Горбовский во время сердитой тирады успел пожать всем руки, скинуть пальто и усесться за стол отсутствующего Гагика Гамбаряна. Остальные трое устроились рядом напротив него. Всеволод, в принципе, мог и не присутствовать здесь, но ему и в голову не пришло оставить брата.
– Так что прошу прощения за опоздание, и давайте скоренько всё обсудим! Сначала Михаил, потом Тенгиз. А в конце, на закуску, я изложу свои соображения. И ты, Всеволод, добавишь что-нибудь от себя – если захочешь…
* * *
Кольцов из Петроградского района появился на Литейном неожиданно быстро, и группа выехала в Заневку. Горбовский обещал лично уладить все бюрократические формальности, связанные с задержанием Нечаева и попросил об этом не беспокоиться. Он, правда, допускал вероятность ошибки – ведь искали по фотороботу. Память могла подвести Лилю Селедкову, и тогда возможны неприятности – если это окажется не тот Сергей…

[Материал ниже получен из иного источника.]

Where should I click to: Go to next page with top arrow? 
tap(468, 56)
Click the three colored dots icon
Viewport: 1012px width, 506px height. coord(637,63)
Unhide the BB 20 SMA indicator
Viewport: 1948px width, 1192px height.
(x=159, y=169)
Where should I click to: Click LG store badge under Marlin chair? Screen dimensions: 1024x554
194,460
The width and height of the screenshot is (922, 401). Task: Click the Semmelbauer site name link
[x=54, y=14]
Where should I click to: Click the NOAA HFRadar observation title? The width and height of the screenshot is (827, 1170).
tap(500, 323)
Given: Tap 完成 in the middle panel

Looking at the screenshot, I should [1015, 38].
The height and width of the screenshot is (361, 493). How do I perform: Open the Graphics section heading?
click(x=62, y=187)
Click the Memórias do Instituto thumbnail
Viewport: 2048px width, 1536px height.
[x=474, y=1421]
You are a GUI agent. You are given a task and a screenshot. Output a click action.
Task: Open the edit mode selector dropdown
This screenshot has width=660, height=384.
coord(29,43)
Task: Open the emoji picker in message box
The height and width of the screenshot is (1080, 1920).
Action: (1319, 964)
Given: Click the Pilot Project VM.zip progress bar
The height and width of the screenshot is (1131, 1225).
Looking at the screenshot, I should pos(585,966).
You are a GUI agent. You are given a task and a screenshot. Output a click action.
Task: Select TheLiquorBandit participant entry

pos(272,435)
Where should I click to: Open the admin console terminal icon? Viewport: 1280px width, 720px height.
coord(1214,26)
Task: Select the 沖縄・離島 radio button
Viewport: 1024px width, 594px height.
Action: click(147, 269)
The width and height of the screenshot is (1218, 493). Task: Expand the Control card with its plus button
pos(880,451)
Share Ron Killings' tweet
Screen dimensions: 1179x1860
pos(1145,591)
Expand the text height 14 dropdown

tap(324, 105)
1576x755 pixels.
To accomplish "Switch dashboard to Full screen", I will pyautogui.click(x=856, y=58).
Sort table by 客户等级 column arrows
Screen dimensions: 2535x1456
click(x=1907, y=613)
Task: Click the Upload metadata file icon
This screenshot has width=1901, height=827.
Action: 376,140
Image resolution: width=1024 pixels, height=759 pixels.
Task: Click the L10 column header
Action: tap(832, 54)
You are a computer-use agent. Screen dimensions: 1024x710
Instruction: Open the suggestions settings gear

– Захар Сысоевич, слишком уж много совпадений – и имя, и внешность! И то, что Нечаев уже засветился с купюрами, за что и попал в "пятерку", – успокоил его Грачёв. – В любом случае проверить его нужно – чем он на подписке занимается…
– Ну, проверяй, проверяй, – вздохнул Захар, нервно раскачивая узел галстука. – А Михаил где?
– Кольцова инструктирует в машине. Я сейчас к ним присоединюсь, и мы поедем. Тенгиз пока тут побудет – ему перед командировкой ещё поработать надо. А что касается Нечаева, так тут, как по нотам, все события на свои места встают. Сергей скупал по дешёвке недействительные купюры с целью поменять их с помощью Гаврилова. Так?
– Ну, допустим, так, – кивнул Горбовский. Он уже отдышался, причесался, и теперь курил заслуженную сигарету. – Но причём тогда здесь Габлая? Это же совершенно другого поля ягода…
– Вот это мы и выясним у Нечаева, – уверенно сказал Всеволод.
– Думаешь, он скажет? – Горбовский засомневался точно так же, как и Михаил. – Если он завязан с Габлая, будет молчать, как рыба. Себе дороже выйдет, если тот узнает.
– Там видно будет! – Грачёва уже захватил азарт, и он видел ближайшее будущее в розовом свете. – А что касается Габлая… Они все по нитке знакомы. Может быть, тому тоже потребовалось купюры поменять, даже малую часть из того, что у него было. Вот и решил присоединиться…
– Возможно. – Захар провёл ладонями по лицу, будто умылся. – У них, гадов, всё возможно. Я так думаю, что идея убийства исходила именно от Квежо. Скупщики – народ более мягкий, мокрушничать не любят. Тут два варианта. Или у Нечаева страх перед Габлая вообще отшибёт память, или он сдаст грузина – чтобы самому выскочить…
Дверь без стука распахнулась, и Михаил, в куртке на меху и без шапки, остановился на пороге.
– Товарищ майор, разрешите приступить! Севка, по коням!
– Приступай, Михаил, – непривычно вежливо и серьёзно разрешил Горбовский. – Да, Всеволод, скоро Саня пожалует к нам? Когда у сестрёнки концерт кончается?
– Я точно не знаю. Но Александр обещал приехать сразу же, как только сможет. Ничего, пока мы съездим, он уже подтянется. Да и Тенгиз пока здесь будет, до его прихода.
– Понятно. – Горбовский отметил, что Михаил демонстративно удалился раньше положенного. – Езжайте, ребята. Осторожнее там – чёрт его знает…
Всеволод нырнул в казённую "Волгу", и она тут же сорвалась с места. Он заметил, как бешеная судорога свела скулы брата, как побледнело его лицо и задёргалось веко. Ружецкий, в отличие от него, никогда не срывался на брань и крик. Наоборот, во время приступа Мишкин голос делался очень уж тихим и спокойным, а лицо исказил сильный тик – как сейчас.
Михаил объяснил, что началось это после очередного аква-трюка, когда на него по пьянке обрушили водосбросом сразу четыре тонны воды. Тогда снимали шторм на море и кораблекрушение, для чего делали искусственные волны. Ещё повезло, что остался в живых и не переломал шейные позвонки, но барабанные перепонки потом пришлось ушивать.